The Royal Pharmaceutical Society has welcomed the report’s findings. “We are delighted that the Committee has agreed with our recommendation that the MHRA should not allow homeopathic product labels to make claims without evidence of efficacy,” said its Chief Scientific Advisor Jayne Lawrence.
“The Society believes that all medicines available on the NHS should be efficacious and give value for money.
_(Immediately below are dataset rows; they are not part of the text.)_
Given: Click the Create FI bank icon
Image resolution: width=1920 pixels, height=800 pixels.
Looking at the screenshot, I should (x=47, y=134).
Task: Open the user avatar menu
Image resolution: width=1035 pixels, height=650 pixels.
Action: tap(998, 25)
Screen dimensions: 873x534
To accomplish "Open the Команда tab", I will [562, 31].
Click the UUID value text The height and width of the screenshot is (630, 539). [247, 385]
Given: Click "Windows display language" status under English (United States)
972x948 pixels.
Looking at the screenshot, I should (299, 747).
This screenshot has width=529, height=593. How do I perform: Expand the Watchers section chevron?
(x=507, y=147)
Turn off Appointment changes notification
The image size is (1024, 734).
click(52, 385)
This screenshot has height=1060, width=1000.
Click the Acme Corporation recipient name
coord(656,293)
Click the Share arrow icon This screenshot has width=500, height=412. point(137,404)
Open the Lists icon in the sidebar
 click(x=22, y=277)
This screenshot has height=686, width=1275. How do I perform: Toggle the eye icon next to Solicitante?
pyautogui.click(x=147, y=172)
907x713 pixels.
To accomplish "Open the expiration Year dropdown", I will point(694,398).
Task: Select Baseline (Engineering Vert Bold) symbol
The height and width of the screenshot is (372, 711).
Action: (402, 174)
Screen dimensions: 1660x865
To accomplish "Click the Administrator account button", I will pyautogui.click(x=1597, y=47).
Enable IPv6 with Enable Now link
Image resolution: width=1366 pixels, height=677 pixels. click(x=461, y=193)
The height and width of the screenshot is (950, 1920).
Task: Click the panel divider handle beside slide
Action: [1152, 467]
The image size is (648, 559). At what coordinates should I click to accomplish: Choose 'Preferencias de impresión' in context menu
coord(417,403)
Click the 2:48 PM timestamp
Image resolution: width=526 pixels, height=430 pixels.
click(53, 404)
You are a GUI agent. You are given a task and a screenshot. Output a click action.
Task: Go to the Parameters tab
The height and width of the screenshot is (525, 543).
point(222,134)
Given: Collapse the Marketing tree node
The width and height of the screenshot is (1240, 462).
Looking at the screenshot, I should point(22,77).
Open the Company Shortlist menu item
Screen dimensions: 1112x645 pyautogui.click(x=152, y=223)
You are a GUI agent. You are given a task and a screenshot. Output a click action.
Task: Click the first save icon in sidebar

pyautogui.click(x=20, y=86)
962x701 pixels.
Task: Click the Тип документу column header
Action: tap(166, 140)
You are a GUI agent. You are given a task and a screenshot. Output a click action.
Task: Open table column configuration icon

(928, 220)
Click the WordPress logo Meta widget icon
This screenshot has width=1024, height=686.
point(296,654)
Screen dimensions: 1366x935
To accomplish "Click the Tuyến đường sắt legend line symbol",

This is important, not least because there is the potential for funding of conventional medicines to be compromised by the use of homeopathic products”.
Furthermore, she said the Society is pleased that the report “agrees with our conclusion that there is no evidence to support the clinical efficacy of homoeopathic products beyond a placebo effect, and no scientific basis for homoeopathy”.
Dismissing placebo effect?
But the British Homeopathic Association argues that homeopathy has been part of the health service since its inception helping hundreds of thousands of patients, and said it “emphatically believe patients should retain their right to access homeopathy on the NHS”.
It argues that the recommendations of the Science and Technology report “fail to acknowledge the fact that research evidence for homeopathy does exist, and dismisses patient outcomes as placebo effect”, and it criticises the Committee for making recommendations to government “in isolation of context and apparently without concern about its impact on patients and the NHS”.
According to BHA chief executive Cristal Sumner: “It does seem an irresponsible way of decision-making for a Committee of four voting members to draw conclusions that impact the health and welfare of thousands of patients from just four and half hours of verbal testimony on three distinct topics and from a number of written submissions that were each limited to just 3000 words”.